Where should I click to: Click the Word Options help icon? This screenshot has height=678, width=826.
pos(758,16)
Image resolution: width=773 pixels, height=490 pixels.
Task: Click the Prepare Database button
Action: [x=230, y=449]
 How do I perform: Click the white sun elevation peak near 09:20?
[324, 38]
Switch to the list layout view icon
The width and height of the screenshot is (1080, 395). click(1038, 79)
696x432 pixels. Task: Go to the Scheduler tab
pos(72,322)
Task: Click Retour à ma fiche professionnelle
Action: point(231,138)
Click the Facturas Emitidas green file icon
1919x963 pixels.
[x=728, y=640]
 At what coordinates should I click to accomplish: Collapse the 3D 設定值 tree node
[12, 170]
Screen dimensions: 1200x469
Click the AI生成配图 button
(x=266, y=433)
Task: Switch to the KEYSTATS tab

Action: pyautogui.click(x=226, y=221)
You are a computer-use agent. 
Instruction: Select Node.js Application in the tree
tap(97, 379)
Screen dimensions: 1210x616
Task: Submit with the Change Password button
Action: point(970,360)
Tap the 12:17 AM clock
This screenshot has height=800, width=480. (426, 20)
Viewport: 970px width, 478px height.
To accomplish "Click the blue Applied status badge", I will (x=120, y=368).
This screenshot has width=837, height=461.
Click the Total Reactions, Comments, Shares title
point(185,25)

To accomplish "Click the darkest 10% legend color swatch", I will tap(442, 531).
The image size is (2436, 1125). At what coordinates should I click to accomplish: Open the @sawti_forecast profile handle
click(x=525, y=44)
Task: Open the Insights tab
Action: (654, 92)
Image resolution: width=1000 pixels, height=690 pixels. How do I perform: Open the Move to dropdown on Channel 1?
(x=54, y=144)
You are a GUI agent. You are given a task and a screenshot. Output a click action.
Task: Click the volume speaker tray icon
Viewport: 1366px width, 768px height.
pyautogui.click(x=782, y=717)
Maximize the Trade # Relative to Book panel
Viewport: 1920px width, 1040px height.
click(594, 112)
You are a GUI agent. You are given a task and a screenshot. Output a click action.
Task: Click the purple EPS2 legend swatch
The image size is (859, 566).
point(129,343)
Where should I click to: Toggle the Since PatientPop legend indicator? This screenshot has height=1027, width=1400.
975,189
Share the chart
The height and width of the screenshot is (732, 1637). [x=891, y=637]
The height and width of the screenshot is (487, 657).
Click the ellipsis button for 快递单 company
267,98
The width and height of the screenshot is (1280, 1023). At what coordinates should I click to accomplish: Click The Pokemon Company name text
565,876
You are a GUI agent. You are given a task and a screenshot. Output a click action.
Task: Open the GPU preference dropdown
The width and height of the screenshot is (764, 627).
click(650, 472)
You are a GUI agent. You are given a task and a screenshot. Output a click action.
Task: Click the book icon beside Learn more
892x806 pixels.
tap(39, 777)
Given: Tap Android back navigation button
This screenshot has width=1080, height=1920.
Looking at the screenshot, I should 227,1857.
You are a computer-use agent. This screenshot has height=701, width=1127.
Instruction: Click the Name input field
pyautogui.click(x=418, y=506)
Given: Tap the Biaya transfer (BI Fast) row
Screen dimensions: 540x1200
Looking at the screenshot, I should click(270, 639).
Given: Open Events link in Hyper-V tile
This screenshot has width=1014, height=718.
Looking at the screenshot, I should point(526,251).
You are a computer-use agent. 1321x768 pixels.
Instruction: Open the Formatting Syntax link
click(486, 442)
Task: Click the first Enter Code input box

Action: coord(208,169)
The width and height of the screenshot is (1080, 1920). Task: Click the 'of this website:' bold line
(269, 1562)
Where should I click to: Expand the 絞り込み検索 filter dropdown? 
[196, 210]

····················

Task to carry out:
Retype the whole listing above, line for line and exactly.

Task response:
Where should I click to: Click the Word Options help icon? This screenshot has height=678, width=826.
pos(758,16)
Image resolution: width=773 pixels, height=490 pixels.
Task: Click the Prepare Database button
Action: [x=230, y=449]
 How do I perform: Click the white sun elevation peak near 09:20?
[324, 38]
Switch to the list layout view icon
The width and height of the screenshot is (1080, 395). click(1038, 79)
696x432 pixels. Task: Go to the Scheduler tab
pos(72,322)
Task: Click Retour à ma fiche professionnelle
Action: point(231,138)
Click the Facturas Emitidas green file icon
1919x963 pixels.
[x=728, y=640]
 At what coordinates should I click to accomplish: Collapse the 3D 設定值 tree node
[12, 170]
Screen dimensions: 1200x469
Click the AI生成配图 button
(x=266, y=433)
Task: Switch to the KEYSTATS tab

Action: pyautogui.click(x=226, y=221)
You are a computer-use agent. 
Instruction: Select Node.js Application in the tree
tap(97, 379)
Screen dimensions: 1210x616
Task: Submit with the Change Password button
Action: point(970,360)
Tap the 12:17 AM clock
This screenshot has height=800, width=480. (426, 20)
Viewport: 970px width, 478px height.
To accomplish "Click the blue Applied status badge", I will (x=120, y=368).
This screenshot has width=837, height=461.
Click the Total Reactions, Comments, Shares title
point(185,25)

To accomplish "Click the darkest 10% legend color swatch", I will tap(442, 531).
The image size is (2436, 1125). At what coordinates should I click to accomplish: Open the @sawti_forecast profile handle
click(x=525, y=44)
Task: Open the Insights tab
Action: (654, 92)
Image resolution: width=1000 pixels, height=690 pixels. How do I perform: Open the Move to dropdown on Channel 1?
(x=54, y=144)
You are a GUI agent. You are given a task and a screenshot. Output a click action.
Task: Click the volume speaker tray icon
Viewport: 1366px width, 768px height.
pyautogui.click(x=782, y=717)
Maximize the Trade # Relative to Book panel
Viewport: 1920px width, 1040px height.
click(594, 112)
You are a GUI agent. You are given a task and a screenshot. Output a click action.
Task: Click the purple EPS2 legend swatch
The image size is (859, 566).
point(129,343)
Where should I click to: Toggle the Since PatientPop legend indicator? This screenshot has height=1027, width=1400.
975,189
Share the chart
The height and width of the screenshot is (732, 1637). [x=891, y=637]
The height and width of the screenshot is (487, 657).
Click the ellipsis button for 快递单 company
267,98
The width and height of the screenshot is (1280, 1023). At what coordinates should I click to accomplish: Click The Pokemon Company name text
565,876
You are a GUI agent. You are given a task and a screenshot. Output a click action.
Task: Open the GPU preference dropdown
The width and height of the screenshot is (764, 627).
click(650, 472)
You are a GUI agent. You are given a task and a screenshot. Output a click action.
Task: Click the book icon beside Learn more
892x806 pixels.
tap(39, 777)
Given: Tap Android back navigation button
This screenshot has width=1080, height=1920.
Looking at the screenshot, I should 227,1857.
You are a computer-use agent. This screenshot has height=701, width=1127.
Instruction: Click the Name input field
pyautogui.click(x=418, y=506)
Given: Tap the Biaya transfer (BI Fast) row
Screen dimensions: 540x1200
Looking at the screenshot, I should click(270, 639).
Given: Open Events link in Hyper-V tile
This screenshot has width=1014, height=718.
Looking at the screenshot, I should point(526,251).
You are a computer-use agent. 1321x768 pixels.
Instruction: Open the Formatting Syntax link
click(486, 442)
Task: Click the first Enter Code input box

Action: coord(208,169)
The width and height of the screenshot is (1080, 1920). Task: Click the 'of this website:' bold line
(269, 1562)
Where should I click to: Expand the 絞り込み検索 filter dropdown? 
[196, 210]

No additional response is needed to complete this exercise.